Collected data
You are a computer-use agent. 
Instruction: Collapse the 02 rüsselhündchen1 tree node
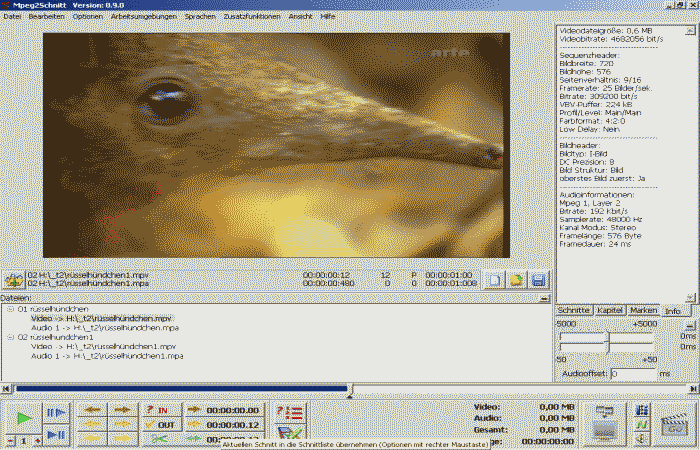pyautogui.click(x=10, y=337)
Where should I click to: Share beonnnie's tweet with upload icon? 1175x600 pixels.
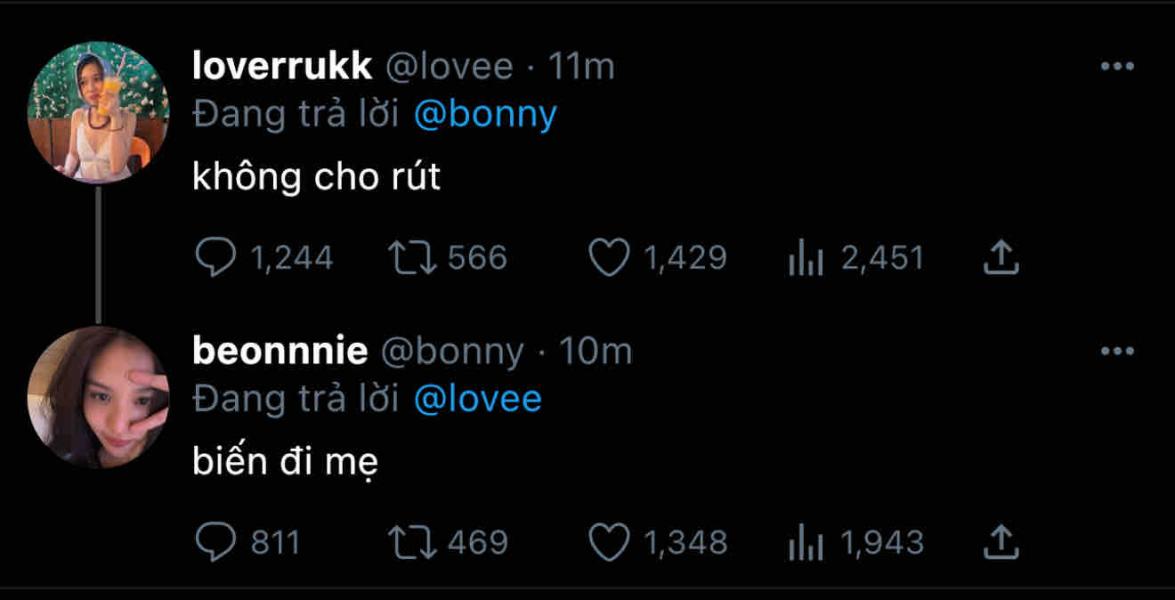click(x=1000, y=543)
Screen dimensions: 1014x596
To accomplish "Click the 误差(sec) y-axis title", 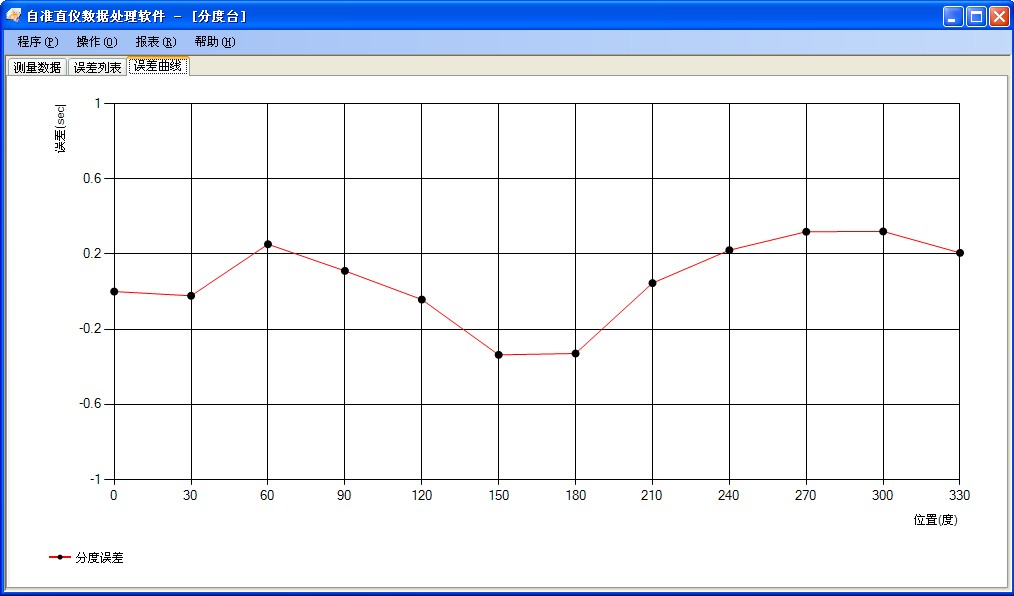I will (x=60, y=129).
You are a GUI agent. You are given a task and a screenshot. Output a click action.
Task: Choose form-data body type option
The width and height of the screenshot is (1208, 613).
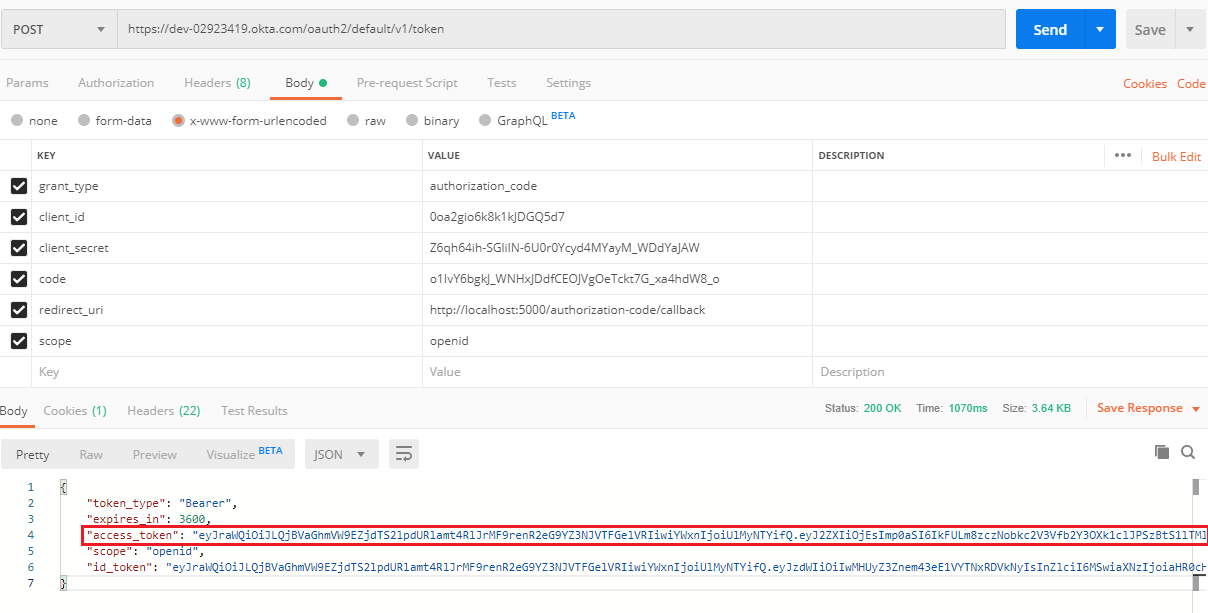pos(84,121)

◆ Activity
Extract every line above that contains the word "agent".

◆ Response box
You are a computer-use agent. 
You are a GUI agent. You are given a task and a screenshot. Output a click action.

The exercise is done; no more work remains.